WHAT IS REQUIRED: Set down every record below exactly as written.

ENTRIES SUPPLIED:
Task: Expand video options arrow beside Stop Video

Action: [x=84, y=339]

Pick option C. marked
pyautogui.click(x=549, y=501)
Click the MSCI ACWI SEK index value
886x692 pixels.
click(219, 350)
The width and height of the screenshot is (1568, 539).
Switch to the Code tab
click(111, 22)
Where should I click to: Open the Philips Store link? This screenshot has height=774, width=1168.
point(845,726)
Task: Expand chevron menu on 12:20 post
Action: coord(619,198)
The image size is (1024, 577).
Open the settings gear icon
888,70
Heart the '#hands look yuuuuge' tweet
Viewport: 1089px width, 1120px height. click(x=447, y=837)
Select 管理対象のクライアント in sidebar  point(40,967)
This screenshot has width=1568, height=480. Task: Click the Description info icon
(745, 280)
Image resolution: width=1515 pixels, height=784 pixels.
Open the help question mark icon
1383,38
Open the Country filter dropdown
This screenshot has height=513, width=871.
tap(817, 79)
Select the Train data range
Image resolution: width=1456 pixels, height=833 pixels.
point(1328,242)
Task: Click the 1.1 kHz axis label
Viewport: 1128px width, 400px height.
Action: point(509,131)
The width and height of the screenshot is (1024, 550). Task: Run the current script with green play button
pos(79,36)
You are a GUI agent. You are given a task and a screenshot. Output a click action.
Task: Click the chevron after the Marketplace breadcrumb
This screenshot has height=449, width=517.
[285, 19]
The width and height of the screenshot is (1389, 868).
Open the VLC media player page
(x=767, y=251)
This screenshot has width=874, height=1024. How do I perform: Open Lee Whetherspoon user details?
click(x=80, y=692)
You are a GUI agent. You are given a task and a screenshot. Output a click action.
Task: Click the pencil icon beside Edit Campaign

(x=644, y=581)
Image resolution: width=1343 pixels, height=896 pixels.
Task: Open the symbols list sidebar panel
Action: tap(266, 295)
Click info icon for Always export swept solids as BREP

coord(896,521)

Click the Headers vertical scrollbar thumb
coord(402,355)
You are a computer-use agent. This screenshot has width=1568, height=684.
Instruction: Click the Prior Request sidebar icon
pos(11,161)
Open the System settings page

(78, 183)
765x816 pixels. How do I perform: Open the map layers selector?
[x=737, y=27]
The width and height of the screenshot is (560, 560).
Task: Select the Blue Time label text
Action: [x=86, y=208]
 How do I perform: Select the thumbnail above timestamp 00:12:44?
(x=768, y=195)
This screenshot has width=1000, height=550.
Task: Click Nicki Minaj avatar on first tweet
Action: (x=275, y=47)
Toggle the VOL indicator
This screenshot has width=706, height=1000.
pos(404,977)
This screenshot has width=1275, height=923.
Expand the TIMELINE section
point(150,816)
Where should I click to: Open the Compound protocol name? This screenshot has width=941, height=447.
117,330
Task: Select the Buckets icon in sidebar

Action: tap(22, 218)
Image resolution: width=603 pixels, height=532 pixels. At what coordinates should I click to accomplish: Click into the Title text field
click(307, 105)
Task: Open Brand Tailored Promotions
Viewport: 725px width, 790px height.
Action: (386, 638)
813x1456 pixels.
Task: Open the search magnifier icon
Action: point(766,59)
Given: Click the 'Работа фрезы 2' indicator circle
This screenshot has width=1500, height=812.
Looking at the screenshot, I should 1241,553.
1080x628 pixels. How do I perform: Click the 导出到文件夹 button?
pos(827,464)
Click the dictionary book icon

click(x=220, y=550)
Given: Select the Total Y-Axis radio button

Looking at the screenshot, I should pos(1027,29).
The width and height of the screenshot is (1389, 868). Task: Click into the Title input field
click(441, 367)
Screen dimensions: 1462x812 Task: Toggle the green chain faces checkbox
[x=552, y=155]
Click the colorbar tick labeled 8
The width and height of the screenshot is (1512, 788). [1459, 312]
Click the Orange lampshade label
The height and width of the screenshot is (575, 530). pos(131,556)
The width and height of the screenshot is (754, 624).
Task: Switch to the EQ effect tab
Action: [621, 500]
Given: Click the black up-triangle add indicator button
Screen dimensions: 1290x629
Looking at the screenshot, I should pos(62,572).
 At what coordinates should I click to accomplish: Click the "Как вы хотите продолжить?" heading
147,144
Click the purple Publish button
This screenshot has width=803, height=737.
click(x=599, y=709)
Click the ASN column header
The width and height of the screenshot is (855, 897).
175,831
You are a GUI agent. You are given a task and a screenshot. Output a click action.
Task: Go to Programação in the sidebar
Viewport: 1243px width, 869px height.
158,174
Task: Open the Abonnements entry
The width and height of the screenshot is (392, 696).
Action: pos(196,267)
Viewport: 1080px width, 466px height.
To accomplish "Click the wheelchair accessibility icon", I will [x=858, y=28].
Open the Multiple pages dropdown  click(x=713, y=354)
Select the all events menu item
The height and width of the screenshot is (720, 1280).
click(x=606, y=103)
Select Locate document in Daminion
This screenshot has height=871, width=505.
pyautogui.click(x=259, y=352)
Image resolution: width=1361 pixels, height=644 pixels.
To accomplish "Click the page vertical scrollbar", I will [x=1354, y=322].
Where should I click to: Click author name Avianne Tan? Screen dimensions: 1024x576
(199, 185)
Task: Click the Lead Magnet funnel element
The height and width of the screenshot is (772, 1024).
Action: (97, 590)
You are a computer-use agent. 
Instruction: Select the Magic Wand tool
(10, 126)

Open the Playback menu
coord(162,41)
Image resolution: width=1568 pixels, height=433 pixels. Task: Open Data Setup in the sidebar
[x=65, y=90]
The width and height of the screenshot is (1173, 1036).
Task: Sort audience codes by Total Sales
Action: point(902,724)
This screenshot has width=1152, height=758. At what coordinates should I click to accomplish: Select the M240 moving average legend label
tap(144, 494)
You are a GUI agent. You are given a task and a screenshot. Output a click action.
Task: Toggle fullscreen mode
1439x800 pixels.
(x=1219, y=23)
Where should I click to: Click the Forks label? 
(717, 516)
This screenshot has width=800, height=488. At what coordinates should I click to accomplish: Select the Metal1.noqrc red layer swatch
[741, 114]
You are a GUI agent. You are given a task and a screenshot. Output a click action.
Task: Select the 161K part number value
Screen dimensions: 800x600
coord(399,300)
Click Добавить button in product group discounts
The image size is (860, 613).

SOLUTION:
Task: Expand video options arrow beside Stop Video

Action: [x=84, y=339]

Pick option C. marked
pyautogui.click(x=549, y=501)
Click the MSCI ACWI SEK index value
886x692 pixels.
click(219, 350)
The width and height of the screenshot is (1568, 539).
Switch to the Code tab
click(111, 22)
Where should I click to: Open the Philips Store link? This screenshot has height=774, width=1168.
point(845,726)
Task: Expand chevron menu on 12:20 post
Action: coord(619,198)
The image size is (1024, 577).
Open the settings gear icon
888,70
Heart the '#hands look yuuuuge' tweet
Viewport: 1089px width, 1120px height. click(x=447, y=837)
Select 管理対象のクライアント in sidebar  point(40,967)
This screenshot has width=1568, height=480. Task: Click the Description info icon
(745, 280)
Image resolution: width=1515 pixels, height=784 pixels.
Open the help question mark icon
1383,38
Open the Country filter dropdown
This screenshot has height=513, width=871.
tap(817, 79)
Select the Train data range
Image resolution: width=1456 pixels, height=833 pixels.
point(1328,242)
Task: Click the 1.1 kHz axis label
Viewport: 1128px width, 400px height.
Action: point(509,131)
The width and height of the screenshot is (1024, 550). Task: Run the current script with green play button
pos(79,36)
You are a GUI agent. You are given a task and a screenshot. Output a click action.
Task: Click the chevron after the Marketplace breadcrumb
This screenshot has height=449, width=517.
[285, 19]
The width and height of the screenshot is (1389, 868).
Open the VLC media player page
(x=767, y=251)
This screenshot has width=874, height=1024. How do I perform: Open Lee Whetherspoon user details?
click(x=80, y=692)
You are a GUI agent. You are given a task and a screenshot. Output a click action.
Task: Click the pencil icon beside Edit Campaign

(x=644, y=581)
Image resolution: width=1343 pixels, height=896 pixels.
Task: Open the symbols list sidebar panel
Action: tap(266, 295)
Click info icon for Always export swept solids as BREP

coord(896,521)

Click the Headers vertical scrollbar thumb
coord(402,355)
You are a computer-use agent. This screenshot has width=1568, height=684.
Instruction: Click the Prior Request sidebar icon
pos(11,161)
Open the System settings page

(78, 183)
765x816 pixels. How do I perform: Open the map layers selector?
[x=737, y=27]
The width and height of the screenshot is (560, 560).
Task: Select the Blue Time label text
Action: [x=86, y=208]
 How do I perform: Select the thumbnail above timestamp 00:12:44?
(x=768, y=195)
This screenshot has width=1000, height=550.
Task: Click Nicki Minaj avatar on first tweet
Action: (x=275, y=47)
Toggle the VOL indicator
This screenshot has width=706, height=1000.
pos(404,977)
This screenshot has width=1275, height=923.
Expand the TIMELINE section
point(150,816)
Where should I click to: Open the Compound protocol name? This screenshot has width=941, height=447.
117,330
Task: Select the Buckets icon in sidebar

Action: tap(22, 218)
Image resolution: width=603 pixels, height=532 pixels. At what coordinates should I click to accomplish: Click into the Title text field
click(307, 105)
Task: Open Brand Tailored Promotions
Viewport: 725px width, 790px height.
Action: (386, 638)
813x1456 pixels.
Task: Open the search magnifier icon
Action: point(766,59)
Given: Click the 'Работа фрезы 2' indicator circle
This screenshot has width=1500, height=812.
Looking at the screenshot, I should 1241,553.
1080x628 pixels. How do I perform: Click the 导出到文件夹 button?
pos(827,464)
Click the dictionary book icon

click(x=220, y=550)
Given: Select the Total Y-Axis radio button

Looking at the screenshot, I should pos(1027,29).
The width and height of the screenshot is (1389, 868). Task: Click into the Title input field
click(441, 367)
Screen dimensions: 1462x812 Task: Toggle the green chain faces checkbox
[x=552, y=155]
Click the colorbar tick labeled 8
The width and height of the screenshot is (1512, 788). [1459, 312]
Click the Orange lampshade label
The height and width of the screenshot is (575, 530). pos(131,556)
The width and height of the screenshot is (754, 624).
Task: Switch to the EQ effect tab
Action: [621, 500]
Given: Click the black up-triangle add indicator button
Screen dimensions: 1290x629
Looking at the screenshot, I should pos(62,572).
 At what coordinates should I click to accomplish: Click the "Как вы хотите продолжить?" heading
147,144
Click the purple Publish button
This screenshot has width=803, height=737.
click(x=599, y=709)
Click the ASN column header
The width and height of the screenshot is (855, 897).
175,831
You are a GUI agent. You are given a task and a screenshot. Output a click action.
Task: Go to Programação in the sidebar
Viewport: 1243px width, 869px height.
158,174
Task: Open the Abonnements entry
The width and height of the screenshot is (392, 696).
Action: pos(196,267)
Viewport: 1080px width, 466px height.
To accomplish "Click the wheelchair accessibility icon", I will [x=858, y=28].
Open the Multiple pages dropdown  click(x=713, y=354)
Select the all events menu item
The height and width of the screenshot is (720, 1280).
click(x=606, y=103)
Select Locate document in Daminion
This screenshot has height=871, width=505.
pyautogui.click(x=259, y=352)
Image resolution: width=1361 pixels, height=644 pixels.
To accomplish "Click the page vertical scrollbar", I will [x=1354, y=322].
Where should I click to: Click author name Avianne Tan? Screen dimensions: 1024x576
(199, 185)
Task: Click the Lead Magnet funnel element
The height and width of the screenshot is (772, 1024).
Action: (97, 590)
You are a computer-use agent. 
Instruction: Select the Magic Wand tool
(10, 126)

Open the Playback menu
coord(162,41)
Image resolution: width=1568 pixels, height=433 pixels. Task: Open Data Setup in the sidebar
[x=65, y=90]
The width and height of the screenshot is (1173, 1036).
Task: Sort audience codes by Total Sales
Action: point(902,724)
This screenshot has width=1152, height=758. At what coordinates should I click to accomplish: Select the M240 moving average legend label
tap(144, 494)
You are a GUI agent. You are given a task and a screenshot. Output a click action.
Task: Toggle fullscreen mode
1439x800 pixels.
(x=1219, y=23)
Where should I click to: Click the Forks label? 
(717, 516)
This screenshot has width=800, height=488. At what coordinates should I click to accomplish: Select the Metal1.noqrc red layer swatch
[741, 114]
You are a GUI agent. You are given a task and a screenshot. Output a click action.
Task: Select the 161K part number value
Screen dimensions: 800x600
coord(399,300)
Click Добавить button in product group discounts
The image size is (860, 613).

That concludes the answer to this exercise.